LEXINGTON, Ky. — The University of Kentucky College of Agriculture, Food and Environment has joined several other land-grant institutions to offer an online platform assisting farmers looking to improve on-farm practices.
What You Need To Know
- Website is partnership among several land-grant institutions
- One Good Idea increases farmer-to-farmer learning about methods to improve soil, land and finances
- Topics cover subjects such as cover crops, conservation tillage, rotational grazing and nutrient management
- One Good Idea offers videos and podcasts that feature farmers’ ideas and experiences
Along with Mississippi State University, the University of Wisconsin-Madison, the University of Arkansas and the University of Illinois, “One Good Idea” allows farmers to access and submit videos and podcasts aimed at getting started and being successful with soil health and regenerative practices.
One Good Idea increases farmer-to-farmer learning about methods to improve soil, land and finances. Subjects of topics include cover crops, conservation tillage, rotational grazing and nutrient management.
Cody Rakes, 28, is director of farm and land at Loretto Motherhouse Farm, an 800-acre piece of property in Nerinx, Kentucky, that has been home to the Sisters of Loretto since 1824. The University of Kentucky graduate was one of a handful of farmers involved in the design and implementation of One Good Idea.
“The purpose was for farmer education,” Rakes said. “Through a series of conversations, it kind of morphed into farmers needing a clearinghouse basically, for conservation ideas and conservation practices. There were several extension folks, some industry folks and three farmers that were really involved in nailing this all down. We just put our heads together and thought about what farmers are looking for? What do farmers need to aid them in adopting conservation practices that are going to benefit the watershed, particularly the Mississippi River Basin watershed. But it’s going to have far-reaching implications beyond that, so we also kind of prioritized soil, air, finances and some of the hot topics that are going on in the agricultural world right now.”
One Good Idea offers videos and podcasts that feature farmers’ ideas and experiences with practices that are helping them improve their soil, land and bottom lines — such as cover crops, no or low-till, rotational grazing and buffer strips, to name a few. It is where farmers can learn from farmers and non-farmer experts about how to be successful with these practices. Extension professionals then verified these submissions to ensure validity before being posted to the website.
“It really is serving as a kind of public library, and for lack of a better explanation, for resources for farmers,” Rakes said. “The really interesting thing about it is that most of the content is produced by farmers. So there’s a review process for things to be put on there. We have a list of content creators that are kind of pre-approved, so their content is immediately accepted into the One Good Idea website. There are groups like the Practical Farmers of Iowa and the Conservation Cropping Systems initiatives. But the other component to it is that when you come to the website, you’ll see where we’re asking you to share your ideas and submit your ideas. So we’re asking people that are coming to the website that are getting some value from it, to kind of give back and share their ideas, and it can be simple.”

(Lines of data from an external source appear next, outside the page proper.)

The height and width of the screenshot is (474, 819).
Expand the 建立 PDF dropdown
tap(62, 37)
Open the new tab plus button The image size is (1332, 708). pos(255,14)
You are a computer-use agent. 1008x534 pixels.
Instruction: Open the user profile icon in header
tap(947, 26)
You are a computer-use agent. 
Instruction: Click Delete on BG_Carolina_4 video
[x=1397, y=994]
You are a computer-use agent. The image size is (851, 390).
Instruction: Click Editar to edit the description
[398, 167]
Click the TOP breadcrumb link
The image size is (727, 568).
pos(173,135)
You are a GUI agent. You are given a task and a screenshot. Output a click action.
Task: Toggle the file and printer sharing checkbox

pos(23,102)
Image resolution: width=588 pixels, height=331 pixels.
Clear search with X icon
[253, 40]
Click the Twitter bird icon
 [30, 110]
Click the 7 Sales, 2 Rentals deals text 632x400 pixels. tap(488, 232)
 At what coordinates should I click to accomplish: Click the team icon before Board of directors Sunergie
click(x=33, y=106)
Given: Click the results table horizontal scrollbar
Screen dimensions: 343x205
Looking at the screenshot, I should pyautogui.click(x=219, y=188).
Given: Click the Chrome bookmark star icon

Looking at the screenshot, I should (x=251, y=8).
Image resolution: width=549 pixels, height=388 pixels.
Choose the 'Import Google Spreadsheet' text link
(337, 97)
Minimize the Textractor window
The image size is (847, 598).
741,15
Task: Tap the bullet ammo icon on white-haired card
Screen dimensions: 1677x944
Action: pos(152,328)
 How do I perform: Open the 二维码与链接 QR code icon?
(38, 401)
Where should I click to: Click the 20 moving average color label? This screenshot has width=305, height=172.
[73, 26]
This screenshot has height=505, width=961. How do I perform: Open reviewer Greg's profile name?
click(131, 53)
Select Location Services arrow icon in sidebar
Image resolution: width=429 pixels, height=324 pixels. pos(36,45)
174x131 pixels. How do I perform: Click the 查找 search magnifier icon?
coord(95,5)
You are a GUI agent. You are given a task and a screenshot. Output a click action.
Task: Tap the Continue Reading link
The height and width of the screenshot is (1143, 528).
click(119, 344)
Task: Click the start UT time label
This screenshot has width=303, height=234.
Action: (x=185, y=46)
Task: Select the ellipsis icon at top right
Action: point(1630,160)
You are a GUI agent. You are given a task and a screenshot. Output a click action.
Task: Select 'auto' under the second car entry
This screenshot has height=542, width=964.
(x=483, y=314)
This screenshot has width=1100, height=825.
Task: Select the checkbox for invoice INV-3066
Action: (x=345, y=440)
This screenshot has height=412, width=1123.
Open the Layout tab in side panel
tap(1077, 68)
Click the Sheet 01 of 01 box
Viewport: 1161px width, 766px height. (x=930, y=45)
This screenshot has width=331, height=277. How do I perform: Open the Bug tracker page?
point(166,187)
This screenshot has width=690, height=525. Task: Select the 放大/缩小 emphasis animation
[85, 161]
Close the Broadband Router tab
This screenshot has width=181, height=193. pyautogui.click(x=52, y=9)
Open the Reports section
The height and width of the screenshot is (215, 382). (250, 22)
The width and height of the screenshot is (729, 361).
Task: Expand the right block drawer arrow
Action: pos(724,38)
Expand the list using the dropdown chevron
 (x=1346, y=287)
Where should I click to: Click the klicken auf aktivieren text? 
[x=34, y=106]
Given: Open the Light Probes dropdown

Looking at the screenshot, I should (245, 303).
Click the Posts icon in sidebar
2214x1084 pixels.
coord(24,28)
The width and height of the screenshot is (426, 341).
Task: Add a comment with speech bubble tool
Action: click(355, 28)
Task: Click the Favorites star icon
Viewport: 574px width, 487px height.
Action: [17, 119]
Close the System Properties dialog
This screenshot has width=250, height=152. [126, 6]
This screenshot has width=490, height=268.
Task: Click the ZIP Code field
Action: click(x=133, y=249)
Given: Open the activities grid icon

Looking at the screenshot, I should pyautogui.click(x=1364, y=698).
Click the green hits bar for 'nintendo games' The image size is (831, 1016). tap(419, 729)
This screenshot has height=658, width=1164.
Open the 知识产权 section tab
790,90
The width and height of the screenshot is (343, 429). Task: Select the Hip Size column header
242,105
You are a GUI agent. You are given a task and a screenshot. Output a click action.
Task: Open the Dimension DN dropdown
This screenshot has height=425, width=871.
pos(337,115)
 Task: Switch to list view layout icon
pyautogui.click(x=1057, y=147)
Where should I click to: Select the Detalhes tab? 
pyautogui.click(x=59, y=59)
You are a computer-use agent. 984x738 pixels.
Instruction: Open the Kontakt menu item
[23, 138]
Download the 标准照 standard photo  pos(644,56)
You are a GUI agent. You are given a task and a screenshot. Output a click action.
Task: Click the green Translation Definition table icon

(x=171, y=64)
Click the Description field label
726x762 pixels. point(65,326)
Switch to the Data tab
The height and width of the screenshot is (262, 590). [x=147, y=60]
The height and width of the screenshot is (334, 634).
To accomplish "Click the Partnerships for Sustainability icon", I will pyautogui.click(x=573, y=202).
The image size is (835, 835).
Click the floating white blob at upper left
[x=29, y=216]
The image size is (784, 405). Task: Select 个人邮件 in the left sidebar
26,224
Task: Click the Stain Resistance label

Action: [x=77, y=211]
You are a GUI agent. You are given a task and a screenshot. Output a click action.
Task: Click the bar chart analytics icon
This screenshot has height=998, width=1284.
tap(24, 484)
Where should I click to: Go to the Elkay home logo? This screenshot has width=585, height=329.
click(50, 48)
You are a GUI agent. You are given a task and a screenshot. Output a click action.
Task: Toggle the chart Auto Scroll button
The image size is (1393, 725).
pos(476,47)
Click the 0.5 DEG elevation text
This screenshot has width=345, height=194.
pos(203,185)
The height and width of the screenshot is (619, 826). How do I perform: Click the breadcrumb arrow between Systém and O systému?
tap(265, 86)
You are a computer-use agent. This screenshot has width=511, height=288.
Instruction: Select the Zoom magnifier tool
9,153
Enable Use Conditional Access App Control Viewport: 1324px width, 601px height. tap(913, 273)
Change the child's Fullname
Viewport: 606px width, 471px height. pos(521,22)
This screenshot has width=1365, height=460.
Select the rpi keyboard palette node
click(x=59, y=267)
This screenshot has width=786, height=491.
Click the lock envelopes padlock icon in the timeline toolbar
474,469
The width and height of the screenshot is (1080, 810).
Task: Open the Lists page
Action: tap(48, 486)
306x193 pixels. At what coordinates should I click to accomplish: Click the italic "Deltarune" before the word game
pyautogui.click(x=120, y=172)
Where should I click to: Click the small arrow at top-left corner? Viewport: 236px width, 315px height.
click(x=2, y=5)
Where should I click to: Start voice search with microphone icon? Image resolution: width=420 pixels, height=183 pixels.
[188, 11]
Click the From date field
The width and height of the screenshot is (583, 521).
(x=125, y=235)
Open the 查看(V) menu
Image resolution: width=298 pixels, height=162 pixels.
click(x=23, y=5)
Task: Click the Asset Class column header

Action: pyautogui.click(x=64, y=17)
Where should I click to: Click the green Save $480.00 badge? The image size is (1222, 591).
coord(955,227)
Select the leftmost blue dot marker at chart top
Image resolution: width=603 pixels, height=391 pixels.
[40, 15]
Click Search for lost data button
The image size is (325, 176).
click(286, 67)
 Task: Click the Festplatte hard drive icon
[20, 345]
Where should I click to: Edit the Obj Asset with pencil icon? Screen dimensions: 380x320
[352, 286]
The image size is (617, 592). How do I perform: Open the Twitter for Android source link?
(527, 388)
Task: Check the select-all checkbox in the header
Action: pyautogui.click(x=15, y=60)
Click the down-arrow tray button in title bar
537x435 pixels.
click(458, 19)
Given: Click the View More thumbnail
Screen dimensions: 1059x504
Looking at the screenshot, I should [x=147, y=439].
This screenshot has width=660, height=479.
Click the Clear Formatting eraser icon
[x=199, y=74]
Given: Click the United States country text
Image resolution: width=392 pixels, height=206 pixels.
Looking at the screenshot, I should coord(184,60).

To further promote idea sharing among producers, One Good Idea is running a social media campaign with the hashtag #WhatsYourGoodIdea on Facebook and Twitter. Gumbert is encouraging farmers and agriculture industry professionals, such as extension agents, farm advisers and conservation professionals, to take part.
Funded by the U.S. Environmental Protection Agency, One Good Idea began on a rain-soaked February day in an equipment barn in northern Mississippi. A group of farmers and extension specialists were convened for a field day and trying to stay dry, while the host farmer, Andy Schmidt, fielded questions about how he covers crops and no-till on his farm.
One farmer in the audience asked Schmidt how he figures out what to do without getting overwhelmed by all the things there are to learn, and he replied whether he’s at a field day, listening to speakers, or doing on-farm research, he tries to pick up and implement one good idea.
“Farming is a community thing,” Rakes said. “You know, the other word to describe farming is agriculture, and the last part of that word is culture. It really is a community thing. You can’t farm as an island — you’d be detrimental to yourself to do that. So farmers are trying to figure out things. We’ve got to be creative and we’re all about not trying to reinvent the wheel if we don’t have to. If somebody else has already figured it out, we’re hoping that they’re going to share it with us. If we figure something out, we’re going to share it with other people, too.”
A team of extension specialists and farmers developed One Good Idea in the Midwest and mid-South. Its goals are to help farmers learn from each other about soil and water stewardship practices and to ensure they get credible information.
“We know how valuable it is to learn from someone who has been there and done that, and to get the information you can trust,” said Jenny Seifert, watershed outreach specialist at the University of Wisconsin-Madison. “Our vision is for every farmer to be successful and profitable with these practices.”